The agricultural business is one that has long thrived off of cheap labor, dating back to slavery and sharecropping.  After the Great Depression, when workers forced American capitalism to put on a more friendly face, there was a provision in the Fair Standards labor Act (FLSA) that allowed for children as young as 12 years old to work the land.  In the intervening years the portion of the farming population has decreased from 40 percent to 1.5 today due to mechanization and petrochemicals, universal in corporate agriculture.  It is these latter two that not only make corporate farming so profitable but also make it so hazardous.  It is also extremely profitable because the agriculture business depends upon precarious workers such as migrant farm workers’ children, who can legally work under the FSLA.  It is not unusual therefore for children to work as many as 12 hours a day in the fields, often missing school to do so.

Daily, child farm laborers face many inimical working conditions, causing great bodily and psychological harm.  Briefly these include mechanical injury, musculoskeletal injuries, wage-theft, dehydration, heat exhaustion, and an unsanitary environment.  As a matter if fact, the majority of work related injures for children occur overwhelmingly in the agricultural sector.  Yet of them, none may be more pressing than overexposure to chemical pesticides and fertilizers.  However, federal regulatory bodies like OSHA and the EPA have failed to enforce even minimal safety and health regulations or penalize employers for their most egregious abuses.  Indeed, while the average fine for abrogating a child labor law was a paltry $212 in 1990, most protective laws are easily sidestepped.    The Worker Protection Standard, for instance, says that while children under 18 cannot directly handle Class I&II toxic chemicals, it bases its overall exposure limits on a human body weight of 154lbs.  This effectively means that there is no regulation for exposure of children to pesticides.  Accordingly, a study in the America Journal of Public Health found of the 18 jobs dealing with pesticides classified by the Department of Labor (DOL) as unsafe for children, few suffering from pesticide-induced illnesses had been performing exempt jobs.  Meanwhile, the Southern Poverty Law center finds that since 1974 the number of Hour and Wage Investigators employed by the DOL has decreased by 14 percent while the number of workers covered under the FSLA has seen a 36 percent increase.  Farmers have boasted that under these guidelines it is easier to pay a fine if caught breaking the law than to implement more safety protections.
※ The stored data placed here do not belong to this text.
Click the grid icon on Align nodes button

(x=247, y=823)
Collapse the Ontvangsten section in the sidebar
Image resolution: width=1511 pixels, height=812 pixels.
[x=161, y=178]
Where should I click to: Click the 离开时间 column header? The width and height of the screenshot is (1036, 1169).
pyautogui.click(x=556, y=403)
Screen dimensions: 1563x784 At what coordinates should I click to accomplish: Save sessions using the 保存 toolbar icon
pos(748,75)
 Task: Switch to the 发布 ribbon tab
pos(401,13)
Consequently child farm laborers incur health risks such as skin rashes and nausea in the near term to far more serious ailments like cancer and compromised sexual reproduction in the long term.  (And children who work in the Carolina tobacco fields are exposed to a 1.5 packs of cigarettes worth of nicotine daily, thereby making addiction a near certainty.)  Nevertheless the Obama Administration recently scuttled a bill that would have strengthened child agricultural worker protections, especially regarding exposure to carcinogens.  The point being that our lawmakers are so beholden to assuring the profits of big business that they will disregard children’s lives whether in China, Palestine or at home.

It stands to reason then that rather than address the fact that we have a run-away, for-profit health insurance system that kills 50,000 people a year, address that we have a structural jobs crisis that has resulted in an outright depression for Blacks and Black youth (which is statistically far worse if the imprisoned were calculated into school achievement and employment data), or children literally dying picking food in the fields, the only logical thing to do is further militarize our already militarized schools as North Branford, CT. just decided to do.  Never mind that that this tactic has failed—even Columbine had an armed guard— as most inner cities are too well aware, the U.S. never misses a chance to throw money into militarism and corporate coffers much as it never misses an opportunity to offend its children.